▸ **Problem 1**:
Quote the stretch of the Legal Board of Appeal decision from "BOARDS OF APPEAL" through "Applicant: Ericsson Inc." word for word.

BOARDS OF APPEAL
Decisions of the Legal Board of Appeal
Decision of the Legal Board of Appeal dated 4 October 2004 - J 28/03 - 3.1.1
(Language of the proceedings)
Composition of the board:
M. B. Tardo-Dino
Applicant: Ericsson Inc.
Headword: Divisional application/ERICSSON INC.
Keyword: "Meaning of suspensive effect" - "Divisional application (no)"
Suspensive effect means that the consequences following from an appealed decision do not immediately occur after the decision has been taken. Actions normally taking place after a decision are "frozen". Suspensive effect does not have the meaning of cancellation of the appealed decision. Even after an appeal the decision as such remains and can only be set aside or confirmed by the Board of Appeal.
The status of a divisional application filed while an appeal against the decision to grant a patent on the parent application is pending depends on the outcome of that appeal. Therefore, the department of first instance cannot decide on the question whether the divisional application has been validly filed until the decision of the Board of Appeal on the appeal is taken.
Summary of facts and submissions
I. European patent application No. 99 911 255 (parent application) was filed on 8 March 1999 as an international patent application PCT/US99/05159 and entered into the European phase on 24 August 2000. The communication under Rule 51(4) EPC was sent on 30 July 2001.The approval of the text in which the grant of the patent was intended was given with letter dated 20 September 2001.
II. A communication according to Rule 51(6) EPC was sent on 8 October 2001. On 27 February 2002 the applicant was informed that the application was deemed to be withdrawn. A request pursuant to Article 121 EPC was filed on 18 April 2002 and was accepted by the Office on 13 May 2002. On 15 May 2002 the Office informed the applicant that the mention of the grant of the patent would be published in European Patent Bulletin 02/26 of 26 May 2002.

▸ **Problem 2**:
Reproduce the stretch of the records from the line containing "click on click" through the end of the records, replacing "Tweak Tool" with "Display Settings" and leaving everything else unchanged.

▸ **Data provided**:

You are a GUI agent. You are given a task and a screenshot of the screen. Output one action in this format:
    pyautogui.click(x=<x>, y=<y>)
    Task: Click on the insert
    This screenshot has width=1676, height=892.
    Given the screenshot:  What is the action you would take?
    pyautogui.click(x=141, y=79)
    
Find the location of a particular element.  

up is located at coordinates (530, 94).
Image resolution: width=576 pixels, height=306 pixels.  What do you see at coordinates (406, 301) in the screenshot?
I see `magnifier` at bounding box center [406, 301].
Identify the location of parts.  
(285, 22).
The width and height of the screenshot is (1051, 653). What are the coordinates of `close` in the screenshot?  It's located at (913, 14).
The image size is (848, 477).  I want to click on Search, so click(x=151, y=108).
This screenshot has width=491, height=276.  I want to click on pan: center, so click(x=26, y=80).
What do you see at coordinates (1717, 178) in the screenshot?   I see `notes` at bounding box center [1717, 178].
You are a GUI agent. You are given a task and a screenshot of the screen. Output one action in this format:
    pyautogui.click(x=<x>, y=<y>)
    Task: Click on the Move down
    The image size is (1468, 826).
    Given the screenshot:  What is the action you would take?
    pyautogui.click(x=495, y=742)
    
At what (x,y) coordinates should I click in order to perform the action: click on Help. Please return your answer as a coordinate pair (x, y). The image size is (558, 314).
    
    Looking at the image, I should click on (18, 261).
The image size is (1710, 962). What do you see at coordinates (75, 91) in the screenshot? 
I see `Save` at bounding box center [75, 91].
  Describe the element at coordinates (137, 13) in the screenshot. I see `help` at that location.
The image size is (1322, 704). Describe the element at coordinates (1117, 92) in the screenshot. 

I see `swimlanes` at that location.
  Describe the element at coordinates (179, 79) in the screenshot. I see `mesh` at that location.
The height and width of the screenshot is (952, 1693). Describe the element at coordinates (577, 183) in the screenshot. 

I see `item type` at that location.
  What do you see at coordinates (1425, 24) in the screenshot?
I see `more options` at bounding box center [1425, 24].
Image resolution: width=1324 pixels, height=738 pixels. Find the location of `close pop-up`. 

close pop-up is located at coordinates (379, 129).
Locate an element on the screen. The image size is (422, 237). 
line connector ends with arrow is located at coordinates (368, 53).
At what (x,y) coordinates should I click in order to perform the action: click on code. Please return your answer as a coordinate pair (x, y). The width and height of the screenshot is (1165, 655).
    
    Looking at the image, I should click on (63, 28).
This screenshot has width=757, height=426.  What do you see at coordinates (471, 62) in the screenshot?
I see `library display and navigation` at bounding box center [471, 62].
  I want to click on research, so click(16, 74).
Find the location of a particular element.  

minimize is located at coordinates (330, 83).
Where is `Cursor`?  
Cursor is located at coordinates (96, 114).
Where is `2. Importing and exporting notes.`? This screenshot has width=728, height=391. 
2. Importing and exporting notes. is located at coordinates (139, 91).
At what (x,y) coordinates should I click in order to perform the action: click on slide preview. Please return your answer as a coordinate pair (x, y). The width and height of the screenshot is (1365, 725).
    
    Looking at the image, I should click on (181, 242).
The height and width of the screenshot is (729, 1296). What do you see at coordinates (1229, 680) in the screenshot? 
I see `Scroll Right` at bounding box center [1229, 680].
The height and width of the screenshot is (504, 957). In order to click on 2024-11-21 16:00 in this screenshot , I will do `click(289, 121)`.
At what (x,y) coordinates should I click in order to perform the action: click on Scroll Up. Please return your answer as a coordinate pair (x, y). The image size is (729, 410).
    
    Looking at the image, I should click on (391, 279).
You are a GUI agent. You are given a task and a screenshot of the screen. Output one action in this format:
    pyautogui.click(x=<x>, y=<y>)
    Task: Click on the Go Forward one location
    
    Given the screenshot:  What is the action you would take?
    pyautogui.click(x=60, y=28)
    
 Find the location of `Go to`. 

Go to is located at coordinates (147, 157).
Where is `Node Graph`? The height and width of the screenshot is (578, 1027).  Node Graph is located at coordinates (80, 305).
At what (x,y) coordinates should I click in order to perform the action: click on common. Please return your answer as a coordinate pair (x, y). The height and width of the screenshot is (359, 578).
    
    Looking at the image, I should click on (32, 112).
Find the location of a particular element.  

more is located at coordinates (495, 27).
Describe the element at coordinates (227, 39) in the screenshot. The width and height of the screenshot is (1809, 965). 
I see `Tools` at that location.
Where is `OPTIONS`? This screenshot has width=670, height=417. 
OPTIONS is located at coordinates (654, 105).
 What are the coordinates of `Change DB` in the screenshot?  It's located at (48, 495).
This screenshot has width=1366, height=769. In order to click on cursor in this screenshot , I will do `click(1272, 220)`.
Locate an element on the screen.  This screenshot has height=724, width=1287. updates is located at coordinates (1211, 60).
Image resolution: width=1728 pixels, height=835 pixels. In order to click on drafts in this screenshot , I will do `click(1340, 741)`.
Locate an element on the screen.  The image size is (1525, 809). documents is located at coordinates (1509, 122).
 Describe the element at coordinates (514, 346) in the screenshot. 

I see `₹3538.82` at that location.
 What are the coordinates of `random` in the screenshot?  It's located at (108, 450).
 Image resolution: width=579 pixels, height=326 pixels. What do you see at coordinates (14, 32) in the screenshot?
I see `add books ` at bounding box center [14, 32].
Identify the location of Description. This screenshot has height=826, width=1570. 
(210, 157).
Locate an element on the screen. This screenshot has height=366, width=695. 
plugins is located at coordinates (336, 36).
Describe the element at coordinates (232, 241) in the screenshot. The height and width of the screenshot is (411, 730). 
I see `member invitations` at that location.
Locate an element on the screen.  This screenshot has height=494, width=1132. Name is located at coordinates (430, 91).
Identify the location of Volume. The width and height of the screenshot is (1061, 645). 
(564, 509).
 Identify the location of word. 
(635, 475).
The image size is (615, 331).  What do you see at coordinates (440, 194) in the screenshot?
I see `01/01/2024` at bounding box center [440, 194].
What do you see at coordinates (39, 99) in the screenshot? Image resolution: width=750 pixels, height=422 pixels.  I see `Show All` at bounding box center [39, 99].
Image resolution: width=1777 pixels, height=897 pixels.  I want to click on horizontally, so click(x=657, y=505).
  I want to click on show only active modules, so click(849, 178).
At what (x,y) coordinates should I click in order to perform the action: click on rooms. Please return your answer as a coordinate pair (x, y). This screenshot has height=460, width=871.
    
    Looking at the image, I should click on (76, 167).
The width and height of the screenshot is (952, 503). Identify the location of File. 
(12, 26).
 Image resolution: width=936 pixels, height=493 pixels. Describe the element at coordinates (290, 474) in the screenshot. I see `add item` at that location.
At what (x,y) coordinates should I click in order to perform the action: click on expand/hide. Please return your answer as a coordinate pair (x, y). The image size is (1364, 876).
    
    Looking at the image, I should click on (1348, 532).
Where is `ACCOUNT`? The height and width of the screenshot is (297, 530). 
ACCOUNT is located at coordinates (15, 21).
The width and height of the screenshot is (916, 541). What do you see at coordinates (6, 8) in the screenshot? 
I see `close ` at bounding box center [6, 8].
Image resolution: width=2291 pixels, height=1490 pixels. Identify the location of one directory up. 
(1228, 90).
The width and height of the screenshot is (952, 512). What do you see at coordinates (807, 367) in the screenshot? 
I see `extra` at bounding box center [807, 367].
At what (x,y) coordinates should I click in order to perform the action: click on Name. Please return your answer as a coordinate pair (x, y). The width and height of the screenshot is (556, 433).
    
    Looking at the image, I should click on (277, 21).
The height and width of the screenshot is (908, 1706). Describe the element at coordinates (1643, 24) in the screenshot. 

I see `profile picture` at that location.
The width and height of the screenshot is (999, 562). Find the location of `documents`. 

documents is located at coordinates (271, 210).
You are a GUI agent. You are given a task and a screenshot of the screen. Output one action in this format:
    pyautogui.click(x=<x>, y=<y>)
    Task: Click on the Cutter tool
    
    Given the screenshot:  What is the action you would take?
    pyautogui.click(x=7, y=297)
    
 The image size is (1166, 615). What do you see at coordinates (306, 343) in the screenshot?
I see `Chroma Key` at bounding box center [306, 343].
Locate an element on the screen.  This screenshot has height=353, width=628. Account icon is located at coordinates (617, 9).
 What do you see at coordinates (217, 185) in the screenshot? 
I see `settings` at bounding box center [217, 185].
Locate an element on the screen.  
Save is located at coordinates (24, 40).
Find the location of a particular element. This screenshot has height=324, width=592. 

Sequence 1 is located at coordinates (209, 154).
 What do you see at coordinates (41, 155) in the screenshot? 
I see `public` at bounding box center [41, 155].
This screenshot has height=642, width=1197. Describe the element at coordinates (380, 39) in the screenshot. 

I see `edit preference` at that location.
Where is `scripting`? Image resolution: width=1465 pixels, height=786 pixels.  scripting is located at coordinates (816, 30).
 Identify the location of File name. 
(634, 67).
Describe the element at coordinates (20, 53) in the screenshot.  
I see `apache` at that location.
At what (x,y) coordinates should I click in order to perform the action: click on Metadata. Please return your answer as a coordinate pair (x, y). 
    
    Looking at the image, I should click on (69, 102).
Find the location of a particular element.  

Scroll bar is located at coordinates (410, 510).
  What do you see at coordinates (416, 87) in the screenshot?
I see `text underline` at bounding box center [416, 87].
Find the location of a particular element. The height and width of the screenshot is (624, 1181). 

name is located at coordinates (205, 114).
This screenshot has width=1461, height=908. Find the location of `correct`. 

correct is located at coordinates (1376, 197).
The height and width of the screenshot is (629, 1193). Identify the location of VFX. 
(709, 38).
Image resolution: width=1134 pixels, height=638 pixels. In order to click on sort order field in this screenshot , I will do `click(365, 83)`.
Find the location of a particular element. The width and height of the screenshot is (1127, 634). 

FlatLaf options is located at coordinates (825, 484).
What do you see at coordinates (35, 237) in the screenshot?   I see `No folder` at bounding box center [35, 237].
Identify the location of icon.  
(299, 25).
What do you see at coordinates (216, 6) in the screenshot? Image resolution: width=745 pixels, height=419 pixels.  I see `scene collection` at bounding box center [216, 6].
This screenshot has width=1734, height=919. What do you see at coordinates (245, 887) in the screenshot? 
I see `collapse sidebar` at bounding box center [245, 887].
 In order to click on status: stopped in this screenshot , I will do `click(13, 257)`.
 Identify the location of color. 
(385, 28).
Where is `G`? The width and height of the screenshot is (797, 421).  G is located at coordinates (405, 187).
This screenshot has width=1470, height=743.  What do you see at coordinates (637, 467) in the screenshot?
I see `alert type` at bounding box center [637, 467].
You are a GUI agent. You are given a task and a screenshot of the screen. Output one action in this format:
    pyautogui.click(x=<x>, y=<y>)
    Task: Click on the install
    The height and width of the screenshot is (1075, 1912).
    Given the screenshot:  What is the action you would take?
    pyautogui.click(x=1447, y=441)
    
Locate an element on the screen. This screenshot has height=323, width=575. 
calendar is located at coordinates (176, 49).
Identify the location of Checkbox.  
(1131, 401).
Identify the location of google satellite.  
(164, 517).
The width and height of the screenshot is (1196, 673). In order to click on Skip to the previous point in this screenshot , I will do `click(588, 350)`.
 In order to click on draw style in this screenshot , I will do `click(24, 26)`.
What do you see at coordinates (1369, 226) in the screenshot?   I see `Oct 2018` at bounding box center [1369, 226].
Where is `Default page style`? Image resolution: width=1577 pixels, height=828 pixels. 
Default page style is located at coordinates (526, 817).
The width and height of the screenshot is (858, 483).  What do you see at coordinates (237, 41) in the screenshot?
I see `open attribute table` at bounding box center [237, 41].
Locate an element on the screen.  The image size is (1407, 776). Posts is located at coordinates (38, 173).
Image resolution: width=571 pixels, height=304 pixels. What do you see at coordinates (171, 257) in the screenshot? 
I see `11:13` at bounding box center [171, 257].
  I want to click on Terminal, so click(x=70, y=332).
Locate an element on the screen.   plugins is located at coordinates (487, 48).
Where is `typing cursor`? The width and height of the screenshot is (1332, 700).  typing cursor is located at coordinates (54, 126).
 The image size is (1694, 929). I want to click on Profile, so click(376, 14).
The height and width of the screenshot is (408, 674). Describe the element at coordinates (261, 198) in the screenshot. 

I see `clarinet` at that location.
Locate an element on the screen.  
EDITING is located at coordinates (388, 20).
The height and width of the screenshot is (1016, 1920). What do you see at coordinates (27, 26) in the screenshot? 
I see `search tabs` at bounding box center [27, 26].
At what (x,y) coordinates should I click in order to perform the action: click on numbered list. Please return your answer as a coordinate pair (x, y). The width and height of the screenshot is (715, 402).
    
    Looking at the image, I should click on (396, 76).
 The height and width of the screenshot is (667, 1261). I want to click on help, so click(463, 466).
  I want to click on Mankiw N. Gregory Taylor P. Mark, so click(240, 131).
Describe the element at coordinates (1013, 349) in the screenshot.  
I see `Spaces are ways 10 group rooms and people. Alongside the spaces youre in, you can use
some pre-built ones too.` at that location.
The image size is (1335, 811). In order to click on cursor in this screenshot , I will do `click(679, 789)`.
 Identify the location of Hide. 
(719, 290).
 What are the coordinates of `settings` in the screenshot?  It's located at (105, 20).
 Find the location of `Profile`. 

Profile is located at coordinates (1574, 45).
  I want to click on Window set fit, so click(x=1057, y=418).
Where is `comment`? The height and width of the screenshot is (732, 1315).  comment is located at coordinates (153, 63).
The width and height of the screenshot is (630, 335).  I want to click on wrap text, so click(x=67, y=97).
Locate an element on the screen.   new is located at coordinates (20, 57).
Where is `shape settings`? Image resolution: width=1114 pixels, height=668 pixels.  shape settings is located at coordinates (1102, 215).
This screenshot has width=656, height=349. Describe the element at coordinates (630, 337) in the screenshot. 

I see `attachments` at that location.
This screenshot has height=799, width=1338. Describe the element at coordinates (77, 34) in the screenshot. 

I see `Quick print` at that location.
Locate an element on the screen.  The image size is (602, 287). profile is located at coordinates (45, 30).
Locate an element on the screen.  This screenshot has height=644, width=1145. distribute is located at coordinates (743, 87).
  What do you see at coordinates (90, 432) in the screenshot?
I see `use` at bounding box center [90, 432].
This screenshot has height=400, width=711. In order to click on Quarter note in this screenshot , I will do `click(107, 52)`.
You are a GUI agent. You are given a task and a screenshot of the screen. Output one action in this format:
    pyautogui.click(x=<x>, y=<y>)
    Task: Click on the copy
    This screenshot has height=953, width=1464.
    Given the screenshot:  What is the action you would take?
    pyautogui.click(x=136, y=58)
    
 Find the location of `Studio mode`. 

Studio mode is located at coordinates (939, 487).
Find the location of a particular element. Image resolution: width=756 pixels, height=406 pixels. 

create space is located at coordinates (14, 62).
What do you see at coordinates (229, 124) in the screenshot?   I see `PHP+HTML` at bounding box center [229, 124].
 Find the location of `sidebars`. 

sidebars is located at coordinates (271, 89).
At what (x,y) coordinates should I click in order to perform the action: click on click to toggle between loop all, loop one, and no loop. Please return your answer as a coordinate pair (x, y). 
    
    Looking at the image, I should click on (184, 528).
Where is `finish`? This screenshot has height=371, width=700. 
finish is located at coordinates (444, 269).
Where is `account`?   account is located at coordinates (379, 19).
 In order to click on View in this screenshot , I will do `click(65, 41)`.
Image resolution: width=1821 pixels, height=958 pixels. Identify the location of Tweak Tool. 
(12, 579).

▸ **Worked answer 1**:
BOARDS OF APPEAL
Decisions of the Legal Board of Appeal
Decision of the Legal Board of Appeal dated 4 October 2004 - J 28/03 - 3.1.1
(Language of the proceedings)
Composition of the board:
M. B. Tardo-Dino
Applicant: Ericsson Inc.

▸ **Worked answer 2**:
At what (x,y) coordinates should I click in order to perform the action: click on click to toggle between loop all, loop one, and no loop. Please return your answer as a coordinate pair (x, y). 
    
    Looking at the image, I should click on (184, 528).
Where is `finish`? This screenshot has height=371, width=700. 
finish is located at coordinates (444, 269).
Where is `account`?   account is located at coordinates (379, 19).
 In order to click on View in this screenshot , I will do `click(65, 41)`.
Image resolution: width=1821 pixels, height=958 pixels. Identify the location of Display Settings. 
(12, 579).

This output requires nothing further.